Jensen Huang says electricians and plumbers are AI's real winners
Nvidia CEO Jensen Huang used his Carnegie Mellon commencement address to make a provocative claim: the biggest beneficiaries of the AI era won't be software engineers, but electricians, plumbers, welders, and construction workers. With US tech companies set to spend an estimated $700 billion on infrastructure this year alone, the physical buildout of AI — data centers, chip factories, power grids — is straining a labor market that was already running short on skilled tradespeople.
The numbers behind the pitch
Huang's remarks aren't just motivational rhetoric. A March 2026 analysis by staffing firm Randstad found demand for skilled trades workers up 27% over the past three years. Construction roles rose 30%, welding positions climbed 25%, and electrician openings grew 18%. According to CNBC (March 2026), robotic technician roles jumped 107% and HVAC engineer postings surged 67%. Randstad's CEO put it plainly: the talent shortage in skilled trades — not a lack of microchips — is now the real constraint on global AI growth.
McKinsey projections reinforce the gap. The US alone needs roughly 130,000 additional electricians, 240,000 construction workers, and 150,000 supervisors by 2030 just to support AI and data center expansion. BlackRock CEO Larry Fink has publicly warned that the US is already short 600,000 factory workers and 500,000 construction workers — with the electrical shortage emerging as the single biggest bottleneck.
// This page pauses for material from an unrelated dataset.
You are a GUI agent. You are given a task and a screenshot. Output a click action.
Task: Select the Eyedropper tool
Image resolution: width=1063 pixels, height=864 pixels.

The real infrastructure problem
Data center construction in the US slowed noticeably in 2025, held back by permitting delays, power supply constraints, and a tighter construction labor pool. The irony Huang is pointing to is real: the most advanced software in history can't run without concrete, copper wire, and the people qualified to install them.
White-collar jobs that once seemed automation-proof are increasingly exposed. Content writing, coding support, and data entry roles face significant displacement pressure from AI tools. Trades work is different — a server room flood requires a plumber on-site, not a ChatGPT subscription.
A two-decade training gap
The harder problem is time. Training pipelines for skilled trades take years to scale, and the industry has underinvested in apprenticeships for roughly two decades. Fortune (May 2026) notes that zoning delays and permit backlogs compounded the shortage in 2025 — but even if those cleared tomorrow, there simply aren't enough qualified workers in the pipeline to meet demand through 2030. Huang's message to graduates was direct: this infrastructure wave is "the largest in human history," and the people who build it will be well paid and in high demand for years to come.